> _What the task asks_:
Locate the line containing "Task: Click the 商品 column header" in the material below; repeat it and every line after it, exactly as written.
::: Dataset records :::
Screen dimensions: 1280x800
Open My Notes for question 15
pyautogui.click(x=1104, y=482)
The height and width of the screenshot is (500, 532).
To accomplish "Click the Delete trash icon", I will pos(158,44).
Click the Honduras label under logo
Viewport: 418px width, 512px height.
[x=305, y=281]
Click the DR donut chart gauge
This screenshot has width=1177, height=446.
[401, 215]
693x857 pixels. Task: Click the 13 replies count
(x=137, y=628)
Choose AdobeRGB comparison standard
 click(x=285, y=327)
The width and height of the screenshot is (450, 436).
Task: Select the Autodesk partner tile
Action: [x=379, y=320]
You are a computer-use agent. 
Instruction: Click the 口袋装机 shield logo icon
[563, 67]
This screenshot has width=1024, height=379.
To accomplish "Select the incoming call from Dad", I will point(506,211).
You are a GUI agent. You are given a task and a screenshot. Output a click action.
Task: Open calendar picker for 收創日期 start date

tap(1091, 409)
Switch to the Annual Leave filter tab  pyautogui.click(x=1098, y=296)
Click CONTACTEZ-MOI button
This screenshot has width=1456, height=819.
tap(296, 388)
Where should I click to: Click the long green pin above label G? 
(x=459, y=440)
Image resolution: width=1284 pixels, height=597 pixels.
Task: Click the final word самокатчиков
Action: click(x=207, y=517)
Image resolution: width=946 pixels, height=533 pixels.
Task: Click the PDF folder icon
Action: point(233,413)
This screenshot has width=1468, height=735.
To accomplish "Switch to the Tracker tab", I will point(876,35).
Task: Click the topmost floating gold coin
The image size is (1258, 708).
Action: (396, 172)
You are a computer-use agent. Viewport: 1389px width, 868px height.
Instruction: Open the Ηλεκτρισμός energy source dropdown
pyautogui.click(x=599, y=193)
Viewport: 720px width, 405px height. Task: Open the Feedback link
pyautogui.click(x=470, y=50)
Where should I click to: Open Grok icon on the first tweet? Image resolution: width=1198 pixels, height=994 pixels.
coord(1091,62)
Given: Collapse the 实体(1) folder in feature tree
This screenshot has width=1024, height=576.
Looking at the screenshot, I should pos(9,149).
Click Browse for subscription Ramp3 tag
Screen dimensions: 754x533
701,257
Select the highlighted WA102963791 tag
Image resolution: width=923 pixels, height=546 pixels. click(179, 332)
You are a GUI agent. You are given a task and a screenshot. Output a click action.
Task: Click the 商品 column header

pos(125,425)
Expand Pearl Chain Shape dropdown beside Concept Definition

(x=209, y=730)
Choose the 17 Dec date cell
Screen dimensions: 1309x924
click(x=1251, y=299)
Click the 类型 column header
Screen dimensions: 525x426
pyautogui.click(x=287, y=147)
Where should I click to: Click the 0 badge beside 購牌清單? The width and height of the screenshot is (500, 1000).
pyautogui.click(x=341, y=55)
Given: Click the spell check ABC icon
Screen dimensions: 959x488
:::
> _Reply_:
Task: Click the 商品 column header

pos(125,425)
Expand Pearl Chain Shape dropdown beside Concept Definition

(x=209, y=730)
Choose the 17 Dec date cell
Screen dimensions: 1309x924
click(x=1251, y=299)
Click the 类型 column header
Screen dimensions: 525x426
pyautogui.click(x=287, y=147)
Where should I click to: Click the 0 badge beside 購牌清單? The width and height of the screenshot is (500, 1000).
pyautogui.click(x=341, y=55)
Given: Click the spell check ABC icon
Screen dimensions: 959x488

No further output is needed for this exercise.